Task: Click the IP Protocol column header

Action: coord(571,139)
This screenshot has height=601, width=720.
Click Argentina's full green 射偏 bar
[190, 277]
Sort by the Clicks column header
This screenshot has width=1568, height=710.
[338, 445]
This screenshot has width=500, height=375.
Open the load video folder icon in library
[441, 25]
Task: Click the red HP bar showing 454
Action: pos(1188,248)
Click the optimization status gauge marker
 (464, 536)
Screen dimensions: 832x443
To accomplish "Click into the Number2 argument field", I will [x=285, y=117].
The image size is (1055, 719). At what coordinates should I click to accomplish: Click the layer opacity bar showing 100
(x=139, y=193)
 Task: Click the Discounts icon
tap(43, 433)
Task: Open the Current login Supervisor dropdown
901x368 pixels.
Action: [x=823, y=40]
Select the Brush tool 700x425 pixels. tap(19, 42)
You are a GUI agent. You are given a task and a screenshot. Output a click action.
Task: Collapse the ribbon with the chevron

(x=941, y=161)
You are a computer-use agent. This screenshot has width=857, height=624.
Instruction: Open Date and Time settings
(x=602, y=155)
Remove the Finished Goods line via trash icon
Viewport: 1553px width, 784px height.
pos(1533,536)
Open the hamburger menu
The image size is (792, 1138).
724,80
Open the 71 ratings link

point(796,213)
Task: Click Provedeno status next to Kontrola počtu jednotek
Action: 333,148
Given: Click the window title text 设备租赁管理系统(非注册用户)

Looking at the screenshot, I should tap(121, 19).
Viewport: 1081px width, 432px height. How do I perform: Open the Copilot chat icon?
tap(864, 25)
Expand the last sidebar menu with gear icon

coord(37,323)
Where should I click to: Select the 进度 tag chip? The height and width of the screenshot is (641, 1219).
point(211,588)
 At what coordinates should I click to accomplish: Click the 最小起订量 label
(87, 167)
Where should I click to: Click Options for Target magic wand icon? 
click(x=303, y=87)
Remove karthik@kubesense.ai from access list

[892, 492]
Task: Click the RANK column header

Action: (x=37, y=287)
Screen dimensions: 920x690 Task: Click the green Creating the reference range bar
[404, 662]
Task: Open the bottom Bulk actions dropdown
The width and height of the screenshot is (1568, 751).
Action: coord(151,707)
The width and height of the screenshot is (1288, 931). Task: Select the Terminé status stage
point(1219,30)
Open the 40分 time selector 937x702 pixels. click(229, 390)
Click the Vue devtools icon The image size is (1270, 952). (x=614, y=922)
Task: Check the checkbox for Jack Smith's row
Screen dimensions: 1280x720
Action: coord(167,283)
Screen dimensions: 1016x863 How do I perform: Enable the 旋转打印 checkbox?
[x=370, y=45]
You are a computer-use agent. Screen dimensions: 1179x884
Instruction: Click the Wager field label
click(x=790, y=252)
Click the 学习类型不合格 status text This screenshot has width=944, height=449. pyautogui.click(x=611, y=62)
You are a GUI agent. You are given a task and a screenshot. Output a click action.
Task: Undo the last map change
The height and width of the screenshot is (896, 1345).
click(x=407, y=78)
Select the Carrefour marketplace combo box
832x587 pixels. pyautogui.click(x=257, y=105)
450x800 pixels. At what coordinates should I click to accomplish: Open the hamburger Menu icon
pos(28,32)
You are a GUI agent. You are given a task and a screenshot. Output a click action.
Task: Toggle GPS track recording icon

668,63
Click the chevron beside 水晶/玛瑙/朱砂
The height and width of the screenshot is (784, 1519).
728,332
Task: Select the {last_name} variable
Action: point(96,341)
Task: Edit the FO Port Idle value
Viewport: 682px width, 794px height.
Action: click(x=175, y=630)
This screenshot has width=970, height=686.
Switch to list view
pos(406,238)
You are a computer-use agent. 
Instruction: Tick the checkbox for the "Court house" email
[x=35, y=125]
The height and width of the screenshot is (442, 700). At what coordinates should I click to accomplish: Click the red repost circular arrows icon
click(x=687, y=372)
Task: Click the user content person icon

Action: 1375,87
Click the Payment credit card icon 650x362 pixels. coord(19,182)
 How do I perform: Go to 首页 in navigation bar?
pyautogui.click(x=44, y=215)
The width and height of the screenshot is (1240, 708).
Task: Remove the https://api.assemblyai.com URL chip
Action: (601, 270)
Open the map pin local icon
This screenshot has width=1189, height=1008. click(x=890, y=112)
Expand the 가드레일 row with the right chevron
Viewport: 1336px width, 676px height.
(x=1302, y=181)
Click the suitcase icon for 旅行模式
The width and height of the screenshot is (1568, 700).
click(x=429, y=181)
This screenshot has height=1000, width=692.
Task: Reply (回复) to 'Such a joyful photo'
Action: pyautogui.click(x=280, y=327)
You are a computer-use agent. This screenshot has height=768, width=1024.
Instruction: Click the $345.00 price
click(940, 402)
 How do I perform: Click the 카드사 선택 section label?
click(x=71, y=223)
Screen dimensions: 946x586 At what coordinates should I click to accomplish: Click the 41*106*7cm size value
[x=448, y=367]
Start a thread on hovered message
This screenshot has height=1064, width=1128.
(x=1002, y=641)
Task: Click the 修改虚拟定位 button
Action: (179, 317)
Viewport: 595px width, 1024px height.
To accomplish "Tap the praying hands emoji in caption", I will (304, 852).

- - - -

• _PROMPT_
Look through the entries above; find each line with the word "computer" and copy it.

• _RESULT BELOW_
You are a computer-use agent. This screenshot has width=857, height=624.
You are a computer-use agent. Screen dimensions: 1179x884
You are a computer-use agent. 
You are a computer-use agent. This screenshot has height=768, width=1024.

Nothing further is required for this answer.